Running. Clear an area in the house where the toddler can practice this important skill. Your decor may suffer if you must push furniture against the wall of a small living room to make space, but your child's development and safety is definitely more important! Eliminate the lumps from the carpeting and use nonslip area rugs to soften hardwood and tile floors.
Jumping. You may need to demonstrate and help your toddler until he figures out what, for him, is a complex movement. After demonstrating, grasp the child under the arms, lift him up a few inches, lower him until his feet touch the ground, and then quickly lift him back up. Repeat several times.
If a sedentary toddler shuns physical activity, he may need some incentives to get proper exercise. Parents can enroll themselves and their toddler in a kiddie exercise class. Check the newspaper, local parenting magazines, private gyms and spas, and early childhood education programs for leads. Friends with toddlers are good sources of information, too.
Hopping. Use the same procedure as for jumping, except show her how to extend one leg and keep the other bent. Grasp her under the arms, and help her get the idea by bouncing her up and down. Don't expect her to hop or jump by herself. The aim should be practice, not mastery, at this stage.
Galloping. This is a more advanced skill for toddlers closer to age three. Do it in slow motion first. The trick to galloping is to make sure that one foot always lands flat on the ground while the other foot remains bent so the child lands on the ball of his foot, without pressing down on the heel. Show him how to step forward, place his whole foot on the ground, then move the other foot forward and step down on the ball of the foot before moving the first foot forward again.

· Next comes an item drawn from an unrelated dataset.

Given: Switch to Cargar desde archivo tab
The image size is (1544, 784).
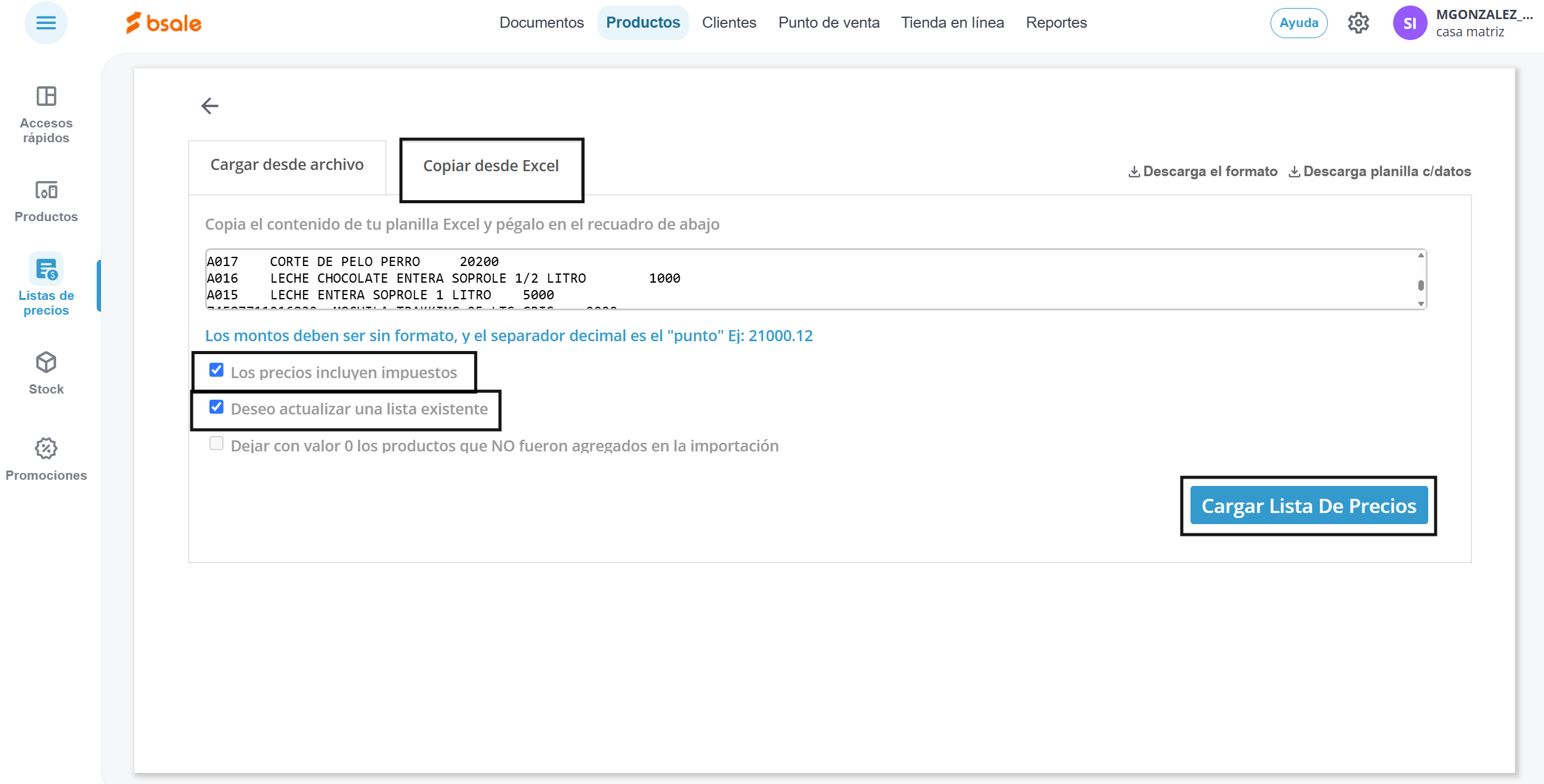Looking at the screenshot, I should [x=287, y=165].
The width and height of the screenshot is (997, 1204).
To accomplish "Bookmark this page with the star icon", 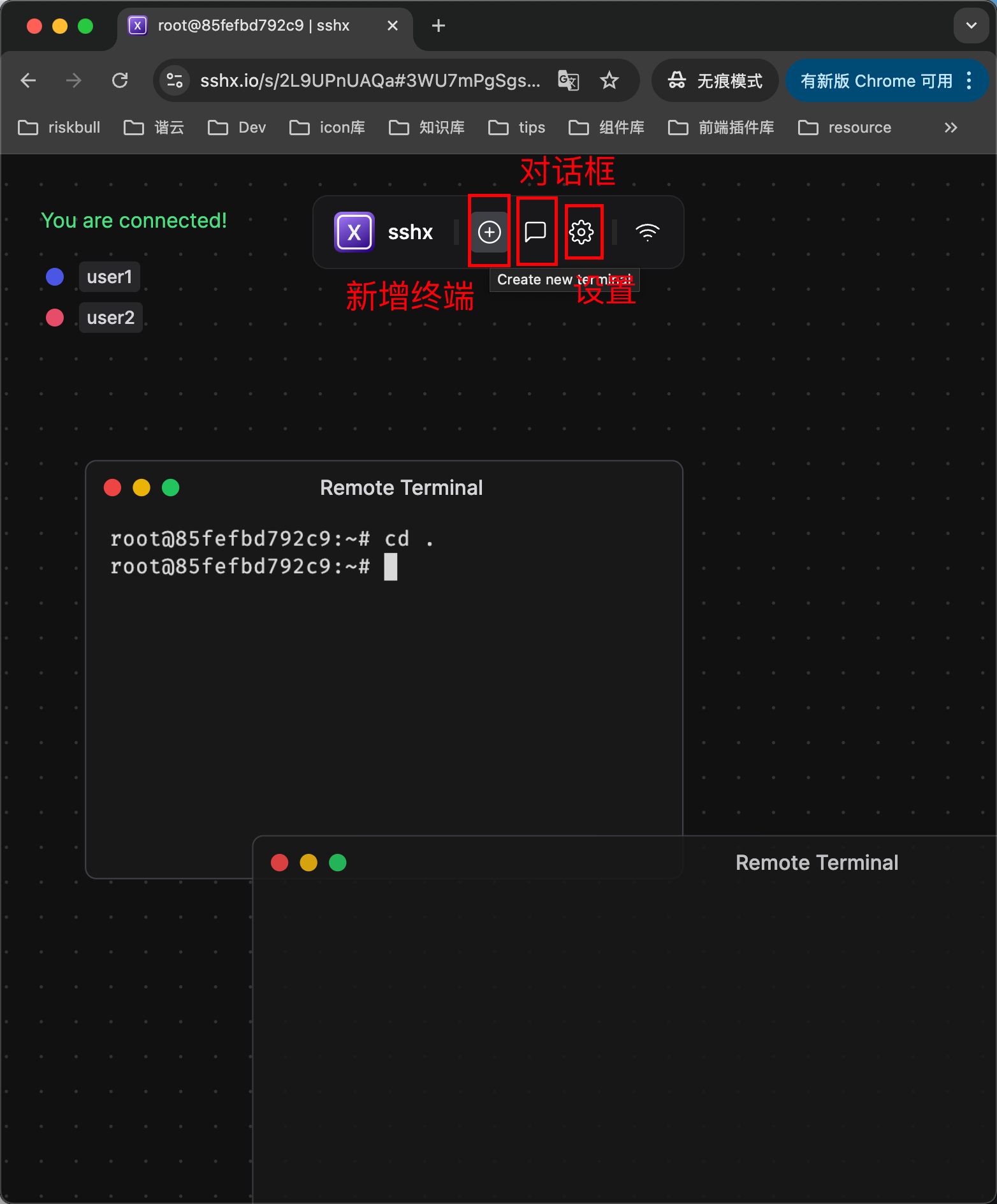I will point(609,80).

Skipping. Skipping involves combining walking and hopping, so the motion is step-hop-step.
Stationary Gross Motor Skills
These skills include stretching, bending, turning, twisting. If not every day, at least once a week:
Play follow-the-leader. Encourage your toddler to copy you as you reach for the sky, touch your toes, move your arms like windmills, or turn to look behind you.
Put on a kiddie exercise video or encourage your toddler to dance with the kids on
Turn on some music and dance! Do it free style. Do the twist. Do it fast and slow and every which way to any music your child likes!
Manipulation Gross Motor Skills
A variety of activities help children improve their ability to coordinate their legs, feet, arms, and hands:
Kicking. Spare the furniture and his toys. Tie some rags together with string to make a large ball, and let the fun begin!
Striking. Besides kiddie tool kits and workbenches, try attaching empty spools of thread to a board with large nails. Instead of pounding the nails all the way in, provide a toy hammer so she can spend the next five years finishing the job herself. Alternatively, provide a plastic hammer she can use for pounding plastic golf tees into Styrofoam.
Throwing. Roll up a pair of socks to throw and set up a paper plate to use as a target. Or use a clothes hamper, shoebox, or pail for a beanbag toss. When you weary of socks and beanbags, toss lids from cottage cheese cartons into a pot. For a very young toddler, put the target on the floor at their feet. Continue to move it a few inches farther away as their skill improves.
Catching. Show your child how to extend and steady his arms while you toss a large soft ball into them from a distance of 1 to 2 feet.
Rolling. Sit on the floor facing each other and roll a foam rubber ball back and forth.
When toddlers receive information via the senses, the spinal cord carries it to the brain. The brain interprets the information, decides how to react, and sends commands back down the spinal cord telling the muscles or internal organs exactly what to do. If an adult sees a toy on the floor, experience tells him the toy is an obstacle. A toddler doesn't have the benefit of such experience. He will need to trip over a few things before his brain can correctly interpret these kinds of threats.